For more information, please contact Daniel Amstutz, Senior Transportation Planner, at 781-316-3093 or at email@example.com.
Sustainable Transportation Plan
The 2019 Annual Town Meeting approved $80,000 to fund the creation of a Sustainable Transportation Plan (STP) for the Town of Arlington: $60,000 from town funds in the DPW budget and $20,000 from the Community Development Block Grant. The STP will provide a vision for the development of the transportation system in Arlington over the next 20 years, building upon the Traffic and Circulation section of the Master Plan and its recommendations. Goals and recommendations will be developed to prioritize next steps for projects, programs, and policies to achieve this vision. It will focus on all aspects of transportation and mobility in Arlington, including walking, bicycling, public transportation, driving, shared mobility, and micro-mobility.
For more information, visit the Sustainable Transportation Plan Advisory Committee webpage.
Mass Ave Bus Lane
The Mass Ave bus lane has been installed in the parking lane on the eastbound section of the road between Varnum Street and Alewife Brook Parkway and will serve MBTA routes 77, 79, and 350. It operates Monday through Friday, 6:00 a.m. to 9:00 a.m.. It is designated by pavement markings (red lane) and signage. No stopping, standing, or parking will be allowed in the parking lane (red lane) while the bus lane is in operation. The bus lane is shared with bicyclists, who will also be able to travel in the lane without restriction during its hours of operation. Bus drivers have been instructed to not pass bicyclists in the bus priority lane to ensure safe operations for all users.

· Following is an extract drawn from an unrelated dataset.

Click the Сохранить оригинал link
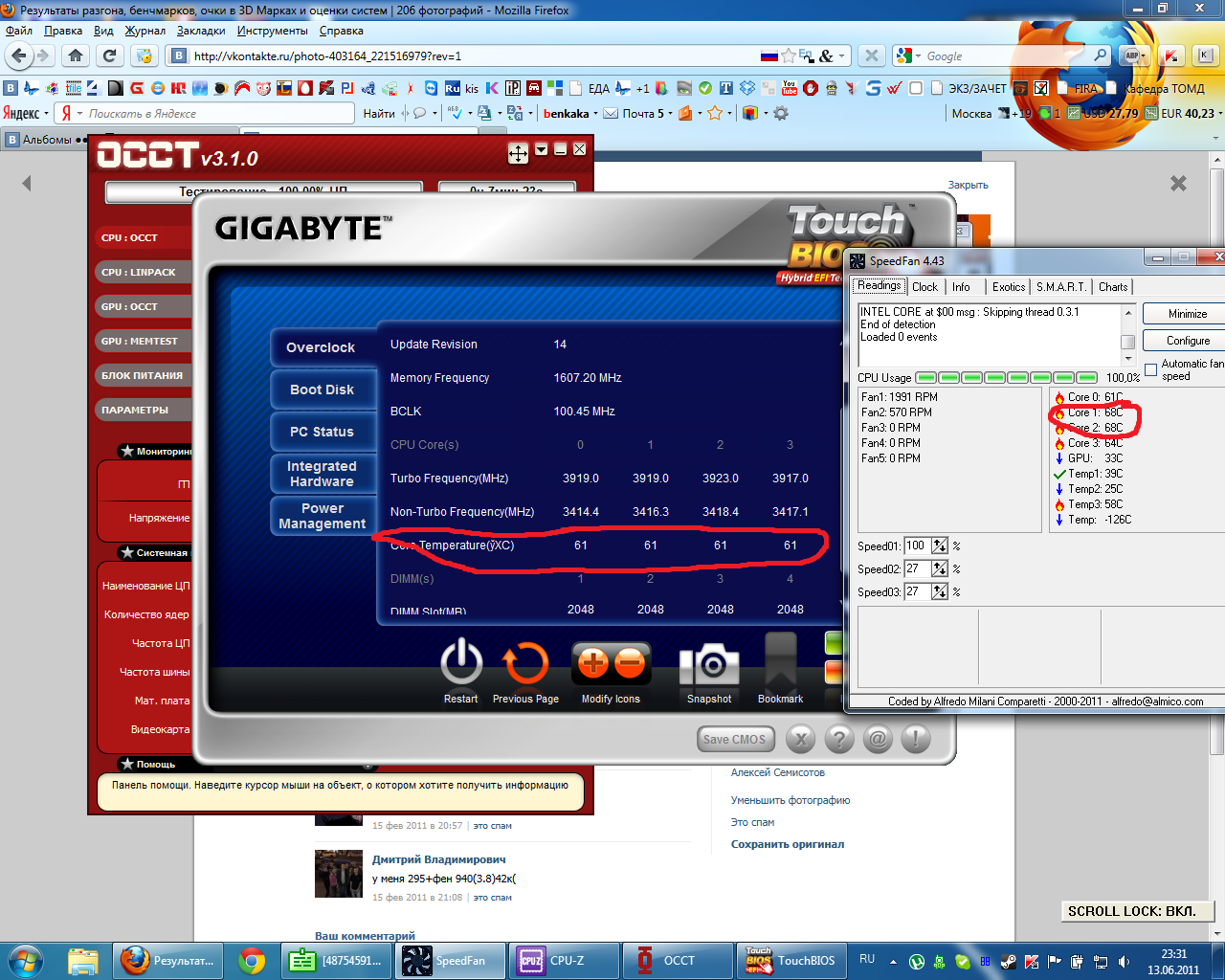coord(787,844)
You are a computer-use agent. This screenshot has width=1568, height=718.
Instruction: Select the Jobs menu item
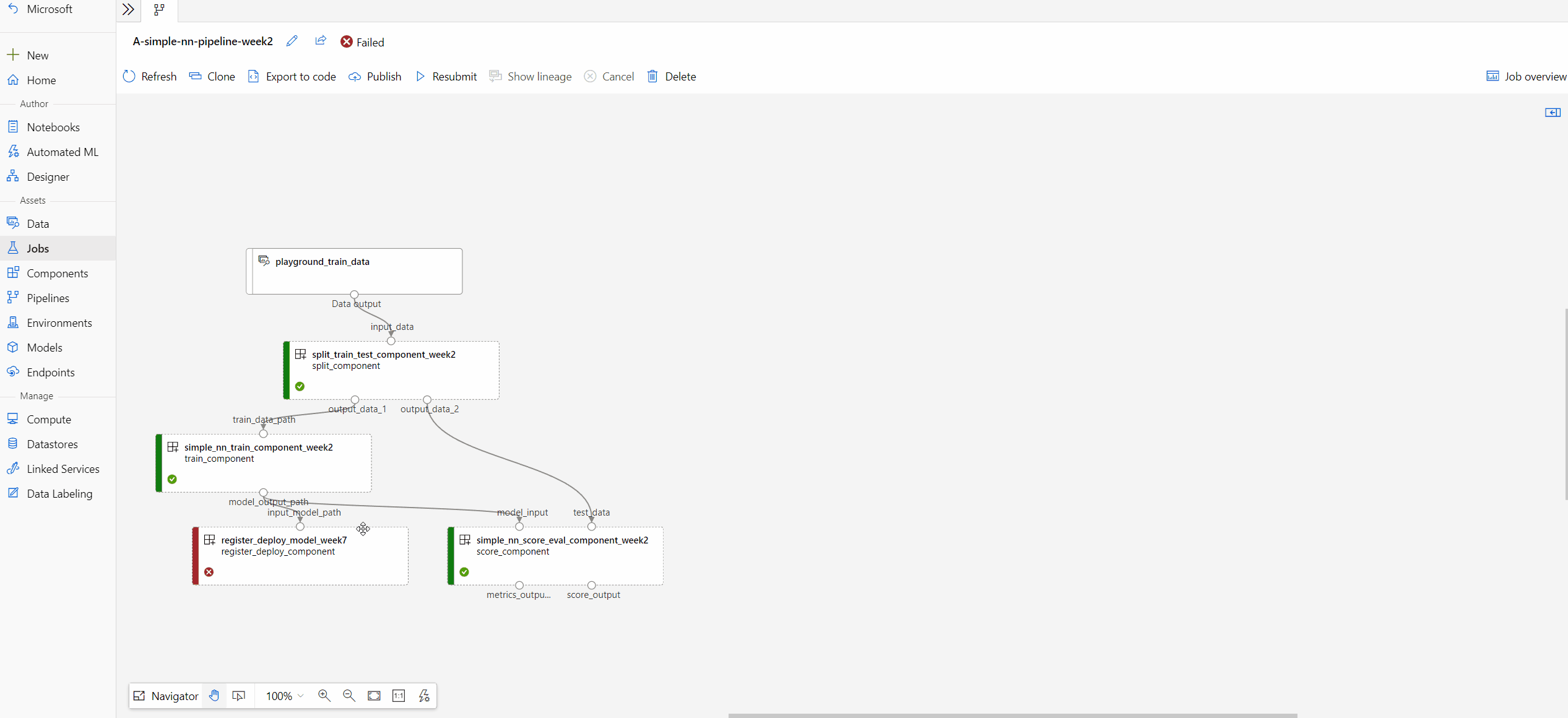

“Complete Streets” is a concept that promotes streets that work for all users of the roadway network—drivers, pedestrians, bicycle riders, transit users, and freight carriers. In 2016, the Select Board adopted a policy and guidelines to incorporate Complete Streets planning into roadway design in Arlington. This enabled the Town to apply to MassDOT for funding under their Complete Streets Program. In July, 2017 the Town received $400,000 from MassDOT to install new sidewalks on Gray Street, which is heavily used by students to access the Ottoson Middle School.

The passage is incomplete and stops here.